*** Given text Section Begins ***
Why I Do Things
I'm starting this off with a disclaimer, no one totally understands why they act the way they do. Therapists help us talk through our reasoning process and cognitive behavioral therapy is based on the idea that examining your own thoughts is both possible and nontrivial. I think people often fail to realize just how wide the gap is between why we think we do things, and why we actually do things. For a great example see this lesswrong post. One of the experiments summarized there was with a split-brain patient. Here's the relevant section:
This divorce between the apologist and the revolutionary might also explain some of the odd behavior of split-brain patients. Consider the following experiment: a split-brain patient was shown two images, one in each visual field. The left hemisphere received the image of a chicken claw, and the right hemisphere received the image of a snowed-in house. The patient was asked verbally to describe what he saw, activating the left (more verbal) hemisphere. The patient said he saw a chicken claw, as expected. Then the patient was asked to point with his left hand (controlled by the right hemisphere) to a picture related to the scene. Among the pictures available were a shovel and a chicken. He pointed to the shovel. So far, no crazier than what we've come to expect from neuroscience.
Now the doctor verbally asked the patient to describe why he just pointed to the shovel. The patient verbally (left hemisphere!) answered that he saw a chicken claw, and of course shovels are necessary to clean out chicken sheds, so he pointed to the shovel to indicate chickens. The apologist in the left-brain is helpless to do anything besides explain why the data fits its own theory, and its own theory is that whatever happened had something to do with chickens, dammit!
I found the book that the author sourced for that experiment and it looks awesome. I'm going to buy it on alibris and I might post about it when I get to read it. The point is, the patient believed that the reason they pointed to the shovel was that it could be used to clean out chicken coops but the actual reason was to shovel snow. This is my best guess for why I do the things I do and I can't guarantee it's correct.
*** Given text Section Ends ***
*** Records supplied Section Begins ***
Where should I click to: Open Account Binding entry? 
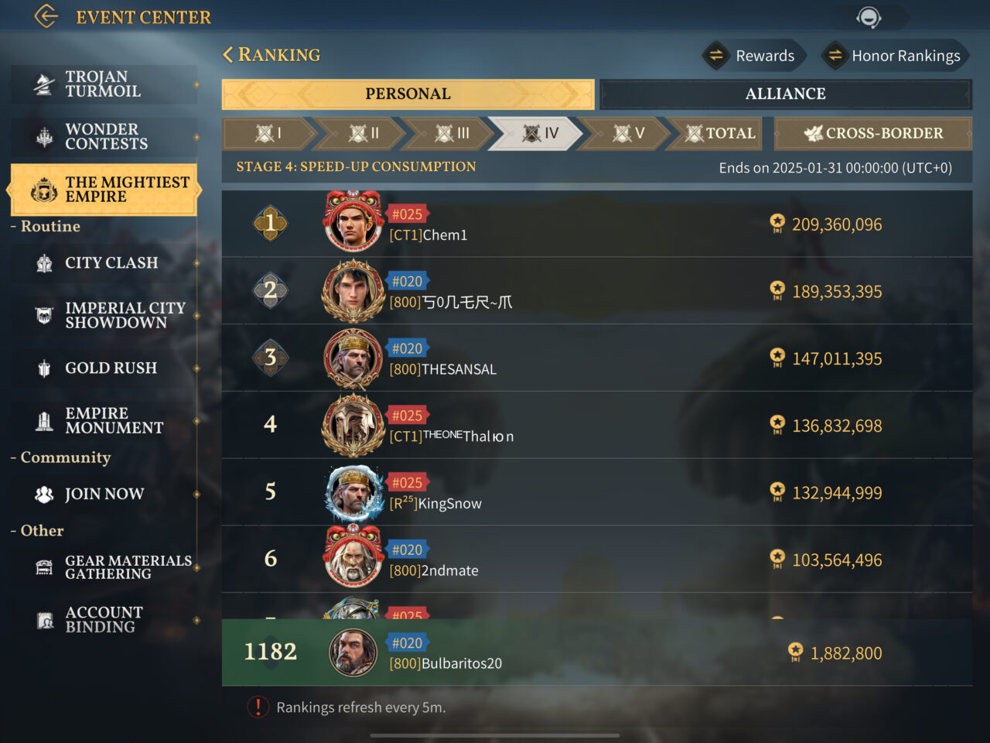[104, 620]
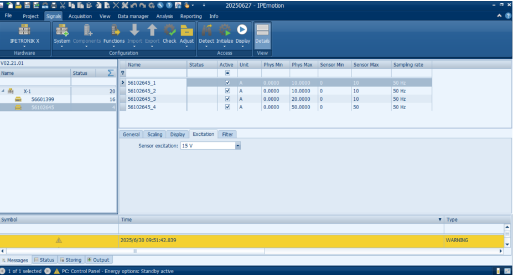This screenshot has width=513, height=276.
Task: Open the Status tab at the bottom
Action: pyautogui.click(x=44, y=260)
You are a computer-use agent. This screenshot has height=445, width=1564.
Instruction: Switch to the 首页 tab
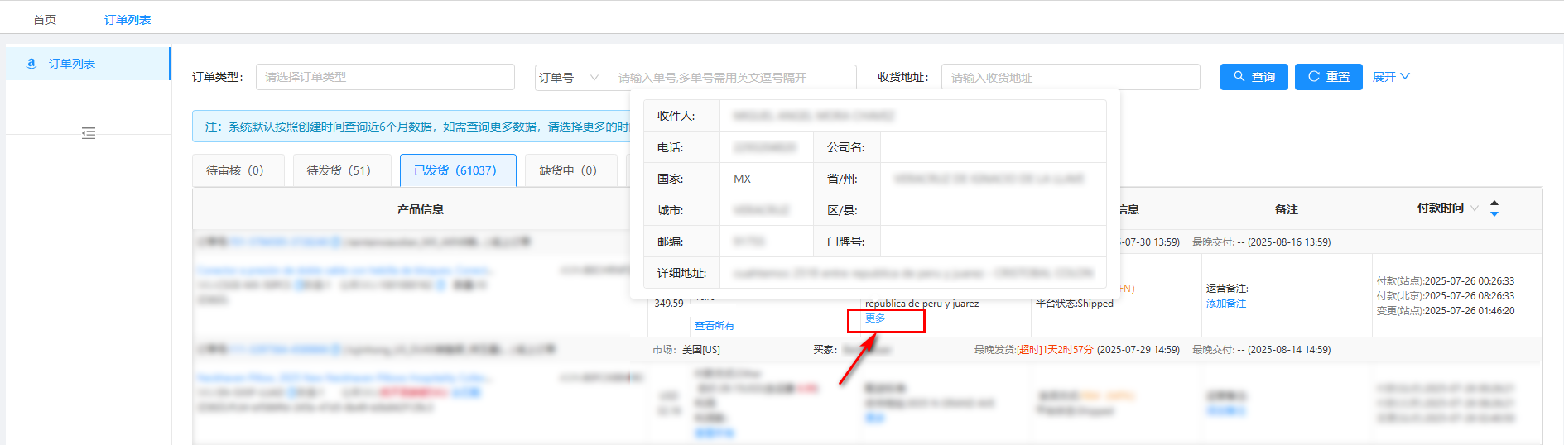pos(45,20)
*** Records supplied Section Ends ***
Exercise directions: Please retype the "Why I Do Things" text word for word, from "Now the doctor" to "guarantee it's correct.".

Task response:
Now the doctor verbally asked the patient to describe why he just pointed to the shovel. The patient verbally (left hemisphere!) answered that he saw a chicken claw, and of course shovels are necessary to clean out chicken sheds, so he pointed to the shovel to indicate chickens. The apologist in the left-brain is helpless to do anything besides explain why the data fits its own theory, and its own theory is that whatever happened had something to do with chickens, dammit!
I found the book that the author sourced for that experiment and it looks awesome. I'm going to buy it on alibris and I might post about it when I get to read it. The point is, the patient believed that the reason they pointed to the shovel was that it could be used to clean out chicken coops but the actual reason was to shovel snow. This is my best guess for why I do the things I do and I can't guarantee it's correct.